_WORK ITEM_:
Set down every entry below exactly as it stands.

_INFORMATION_:
Content starts

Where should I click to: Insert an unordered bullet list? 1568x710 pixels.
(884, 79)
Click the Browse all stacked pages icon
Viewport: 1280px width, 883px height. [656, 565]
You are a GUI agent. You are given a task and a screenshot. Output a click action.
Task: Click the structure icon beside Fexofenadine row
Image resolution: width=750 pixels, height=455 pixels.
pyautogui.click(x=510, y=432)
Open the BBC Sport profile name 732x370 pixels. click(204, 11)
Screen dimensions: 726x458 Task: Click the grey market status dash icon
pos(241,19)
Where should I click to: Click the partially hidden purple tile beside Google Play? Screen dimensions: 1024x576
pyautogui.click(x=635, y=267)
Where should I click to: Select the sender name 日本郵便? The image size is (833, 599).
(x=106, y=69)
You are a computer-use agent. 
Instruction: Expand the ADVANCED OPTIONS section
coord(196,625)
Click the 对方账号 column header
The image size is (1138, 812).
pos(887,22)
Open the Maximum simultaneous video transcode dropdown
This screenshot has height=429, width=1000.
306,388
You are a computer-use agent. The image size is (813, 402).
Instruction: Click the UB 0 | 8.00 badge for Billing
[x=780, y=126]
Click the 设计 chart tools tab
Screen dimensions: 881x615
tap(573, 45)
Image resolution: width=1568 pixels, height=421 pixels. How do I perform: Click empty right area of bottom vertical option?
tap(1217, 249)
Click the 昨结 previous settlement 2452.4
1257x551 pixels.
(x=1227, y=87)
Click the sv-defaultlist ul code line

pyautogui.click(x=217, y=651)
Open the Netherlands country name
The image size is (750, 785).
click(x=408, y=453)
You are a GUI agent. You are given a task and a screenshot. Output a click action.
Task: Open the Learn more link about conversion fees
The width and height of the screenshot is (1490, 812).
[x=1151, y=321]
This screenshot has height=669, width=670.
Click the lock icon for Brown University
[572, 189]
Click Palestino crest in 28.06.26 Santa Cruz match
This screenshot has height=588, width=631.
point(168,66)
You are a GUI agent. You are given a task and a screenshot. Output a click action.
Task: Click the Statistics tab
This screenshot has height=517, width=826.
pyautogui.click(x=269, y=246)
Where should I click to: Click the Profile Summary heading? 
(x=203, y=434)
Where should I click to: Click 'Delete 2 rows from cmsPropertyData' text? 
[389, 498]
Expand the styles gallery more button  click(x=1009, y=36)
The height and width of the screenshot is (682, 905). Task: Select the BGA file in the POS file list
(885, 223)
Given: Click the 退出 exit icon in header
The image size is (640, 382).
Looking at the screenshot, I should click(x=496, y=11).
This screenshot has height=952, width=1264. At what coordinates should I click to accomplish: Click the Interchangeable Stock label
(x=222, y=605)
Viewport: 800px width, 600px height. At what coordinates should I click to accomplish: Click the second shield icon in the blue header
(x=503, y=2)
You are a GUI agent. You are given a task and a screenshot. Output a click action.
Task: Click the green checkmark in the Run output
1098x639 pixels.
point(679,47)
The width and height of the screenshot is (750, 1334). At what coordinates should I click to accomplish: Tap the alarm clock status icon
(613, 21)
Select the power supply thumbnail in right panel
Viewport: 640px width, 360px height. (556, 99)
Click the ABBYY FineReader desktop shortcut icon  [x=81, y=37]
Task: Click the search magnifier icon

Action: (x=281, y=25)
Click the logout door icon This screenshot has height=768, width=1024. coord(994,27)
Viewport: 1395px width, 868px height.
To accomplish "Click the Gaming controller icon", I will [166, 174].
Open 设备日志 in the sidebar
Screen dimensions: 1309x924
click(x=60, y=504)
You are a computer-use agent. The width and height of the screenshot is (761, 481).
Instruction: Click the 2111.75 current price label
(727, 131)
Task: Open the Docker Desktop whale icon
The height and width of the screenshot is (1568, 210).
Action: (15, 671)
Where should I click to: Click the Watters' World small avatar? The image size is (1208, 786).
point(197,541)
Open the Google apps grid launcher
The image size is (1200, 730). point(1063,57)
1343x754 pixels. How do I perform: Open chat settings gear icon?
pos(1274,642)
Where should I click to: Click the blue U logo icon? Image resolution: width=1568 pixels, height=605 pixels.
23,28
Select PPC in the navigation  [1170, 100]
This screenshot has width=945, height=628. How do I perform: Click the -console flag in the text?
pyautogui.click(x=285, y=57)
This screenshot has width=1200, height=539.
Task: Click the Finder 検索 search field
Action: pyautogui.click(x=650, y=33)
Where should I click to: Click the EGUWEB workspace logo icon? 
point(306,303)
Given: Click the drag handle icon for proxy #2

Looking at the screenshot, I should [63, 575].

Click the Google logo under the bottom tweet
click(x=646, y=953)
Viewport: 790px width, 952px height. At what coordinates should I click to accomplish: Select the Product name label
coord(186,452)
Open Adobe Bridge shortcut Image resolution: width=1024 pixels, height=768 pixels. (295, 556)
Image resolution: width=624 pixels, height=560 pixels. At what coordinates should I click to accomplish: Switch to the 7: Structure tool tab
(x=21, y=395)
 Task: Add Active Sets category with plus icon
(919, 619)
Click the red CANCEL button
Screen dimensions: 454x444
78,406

Content ends

_SOLUTION TO THIS EXERCISE_:
Where should I click to: Insert an unordered bullet list? 1568x710 pixels.
(884, 79)
Click the Browse all stacked pages icon
Viewport: 1280px width, 883px height. [656, 565]
You are a GUI agent. You are given a task and a screenshot. Output a click action.
Task: Click the structure icon beside Fexofenadine row
Image resolution: width=750 pixels, height=455 pixels.
pyautogui.click(x=510, y=432)
Open the BBC Sport profile name 732x370 pixels. click(204, 11)
Screen dimensions: 726x458 Task: Click the grey market status dash icon
pos(241,19)
Where should I click to: Click the partially hidden purple tile beside Google Play? Screen dimensions: 1024x576
pyautogui.click(x=635, y=267)
Where should I click to: Select the sender name 日本郵便? The image size is (833, 599).
(x=106, y=69)
You are a computer-use agent. 
Instruction: Expand the ADVANCED OPTIONS section
coord(196,625)
Click the 对方账号 column header
The image size is (1138, 812).
pos(887,22)
Open the Maximum simultaneous video transcode dropdown
This screenshot has height=429, width=1000.
306,388
You are a computer-use agent. The image size is (813, 402).
Instruction: Click the UB 0 | 8.00 badge for Billing
[x=780, y=126]
Click the 设计 chart tools tab
Screen dimensions: 881x615
tap(573, 45)
Image resolution: width=1568 pixels, height=421 pixels. How do I perform: Click empty right area of bottom vertical option?
tap(1217, 249)
Click the 昨结 previous settlement 2452.4
1257x551 pixels.
(x=1227, y=87)
Click the sv-defaultlist ul code line

pyautogui.click(x=217, y=651)
Open the Netherlands country name
The image size is (750, 785).
click(x=408, y=453)
You are a GUI agent. You are given a task and a screenshot. Output a click action.
Task: Open the Learn more link about conversion fees
The width and height of the screenshot is (1490, 812).
[x=1151, y=321]
This screenshot has height=669, width=670.
Click the lock icon for Brown University
[572, 189]
Click Palestino crest in 28.06.26 Santa Cruz match
This screenshot has height=588, width=631.
point(168,66)
You are a GUI agent. You are given a task and a screenshot. Output a click action.
Task: Click the Statistics tab
This screenshot has height=517, width=826.
pyautogui.click(x=269, y=246)
Where should I click to: Click the Profile Summary heading? 
(x=203, y=434)
Where should I click to: Click 'Delete 2 rows from cmsPropertyData' text? 
[389, 498]
Expand the styles gallery more button  click(x=1009, y=36)
The height and width of the screenshot is (682, 905). Task: Select the BGA file in the POS file list
(885, 223)
Given: Click the 退出 exit icon in header
The image size is (640, 382).
Looking at the screenshot, I should click(x=496, y=11).
This screenshot has height=952, width=1264. At what coordinates should I click to accomplish: Click the Interchangeable Stock label
(x=222, y=605)
Viewport: 800px width, 600px height. At what coordinates should I click to accomplish: Click the second shield icon in the blue header
(x=503, y=2)
You are a GUI agent. You are given a task and a screenshot. Output a click action.
Task: Click the green checkmark in the Run output
1098x639 pixels.
point(679,47)
The width and height of the screenshot is (750, 1334). At what coordinates should I click to accomplish: Tap the alarm clock status icon
(613, 21)
Select the power supply thumbnail in right panel
Viewport: 640px width, 360px height. (556, 99)
Click the ABBYY FineReader desktop shortcut icon  [x=81, y=37]
Task: Click the search magnifier icon

Action: (x=281, y=25)
Click the logout door icon This screenshot has height=768, width=1024. coord(994,27)
Viewport: 1395px width, 868px height.
To accomplish "Click the Gaming controller icon", I will [166, 174].
Open 设备日志 in the sidebar
Screen dimensions: 1309x924
click(x=60, y=504)
You are a computer-use agent. The width and height of the screenshot is (761, 481).
Instruction: Click the 2111.75 current price label
(727, 131)
Task: Open the Docker Desktop whale icon
The height and width of the screenshot is (1568, 210).
Action: (15, 671)
Where should I click to: Click the Watters' World small avatar? The image size is (1208, 786).
point(197,541)
Open the Google apps grid launcher
The image size is (1200, 730). point(1063,57)
1343x754 pixels. How do I perform: Open chat settings gear icon?
pos(1274,642)
Where should I click to: Click the blue U logo icon? Image resolution: width=1568 pixels, height=605 pixels.
23,28
Select PPC in the navigation  [1170, 100]
This screenshot has width=945, height=628. How do I perform: Click the -console flag in the text?
pyautogui.click(x=285, y=57)
This screenshot has width=1200, height=539.
Task: Click the Finder 検索 search field
Action: pyautogui.click(x=650, y=33)
Where should I click to: Click the EGUWEB workspace logo icon? 
point(306,303)
Given: Click the drag handle icon for proxy #2

Looking at the screenshot, I should [63, 575].

Click the Google logo under the bottom tweet
click(x=646, y=953)
Viewport: 790px width, 952px height. At what coordinates should I click to accomplish: Select the Product name label
coord(186,452)
Open Adobe Bridge shortcut Image resolution: width=1024 pixels, height=768 pixels. (295, 556)
Image resolution: width=624 pixels, height=560 pixels. At what coordinates should I click to accomplish: Switch to the 7: Structure tool tab
(x=21, y=395)
 Task: Add Active Sets category with plus icon
(919, 619)
Click the red CANCEL button
Screen dimensions: 454x444
78,406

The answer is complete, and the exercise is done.